Amberger Kegler überraschen Bamberger Kegler: Verloren geglaubtes Spiel noch gedreht
Die Sensation ist perfekt

Die Kegler von Zerbst und Bamberg gelten in der Bundesliga als Ausnahmeteams. Beide machen in schöner Regelmäßigkeit den deutschen Meister unter sich aus. Keine andere Mannschaft denkt auch nur im Traum daran, dass sie eine der beiden schlagen könnte. Bis es am Wochenende zum Duell zwischen FEB Amberg und Victoria Bamberg kam.

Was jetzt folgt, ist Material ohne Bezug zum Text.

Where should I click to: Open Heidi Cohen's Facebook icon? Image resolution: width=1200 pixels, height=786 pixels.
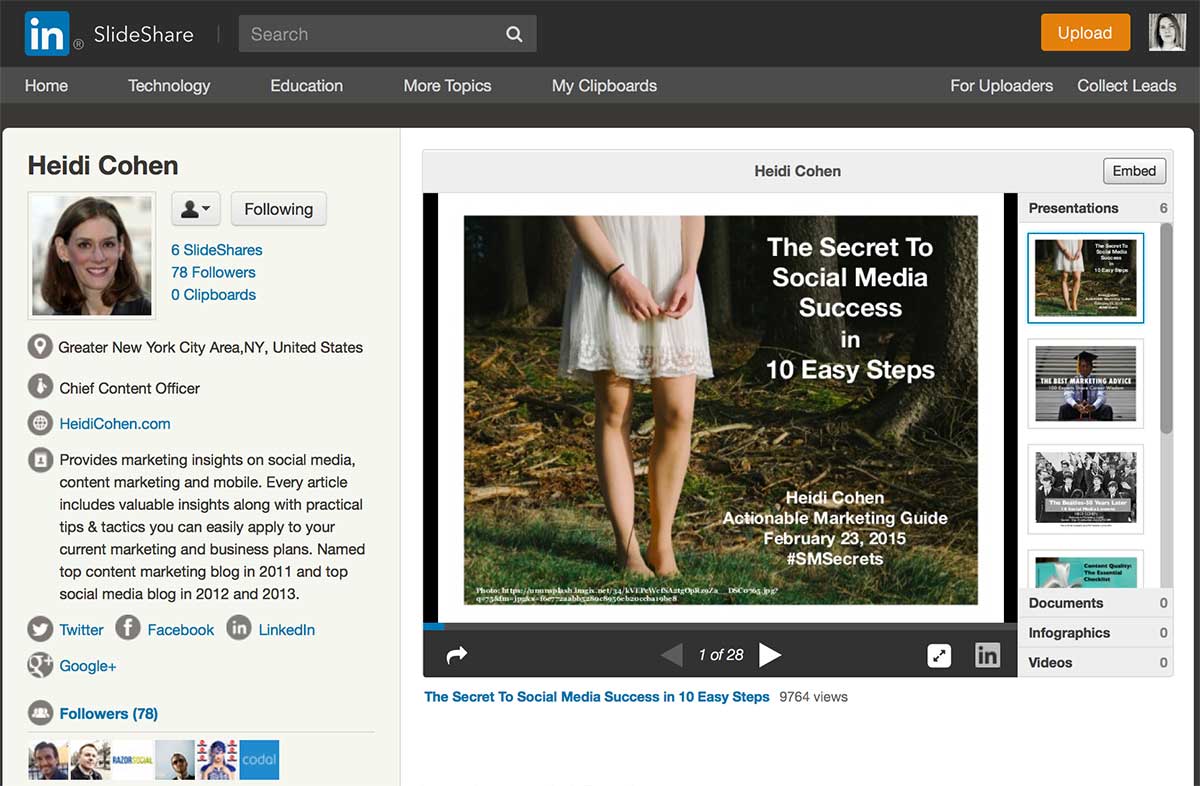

Am Ende herrschte Sprachlosigkeit in beiden Lagern. Der Bamberger Teamchef Markus Habermeyer gebrauchte dieses Wort, um seine Enttäuschung auszudrücken. Der Amberger Kapitän Andreas Schwaiger konnte ebenfalls nicht fassen, wie sein FEB-Team ein sicher verloren geglaubtes Spiel gegen den hohen Favoriten aus Oberfranken noch herumgerissen hatte. Der 5:3-Sieg (3617:3583) war in der Tat ein neuer Höhepunkt in dieser bislang überaus erfolgreichen Saison der Amberger.

Zeitler glänzt

Im Startpaar hatte ein glänzend aufgelegter Jürgen Zeitler mit der Tagesbestleistung von 640 Kegeln nicht viel Mühe mit Christian Jelitte (587), der dem Amberger vor allem beim Spiel ins Volle nichts entgegen zu setzen hatte. Rainer Sattich hätte den Amberger Start perfekt machen können, denn auch das Bamberger Aushängeschild Nicolae Lupu fand mit 590 Holz nie zu seiner gewohnten Stärke. Doch Sattich brach nach 2:0-Führung ein und musste mit 547 Kegel eine empfindliche Niederlage einstecken. In der Mittelpaarung hatten sowohl Andreas Schwaiger gegen Dominik Kunze als auch Matthias Hüttner gegen Uwe Wagner oftmals gute Möglichkeiten, sich das Duell zu sichern. Doch Schwaiger verlor nach glänzendem Beginn den Faden und unterlag am Ende mit 1:3 (580:603). Hüttner musste nach ordentlichem Auftritt seinen Gegner mit zwei Neunern auf den letzten Würfen auf 2:2 (594:598) davonziehen lassen.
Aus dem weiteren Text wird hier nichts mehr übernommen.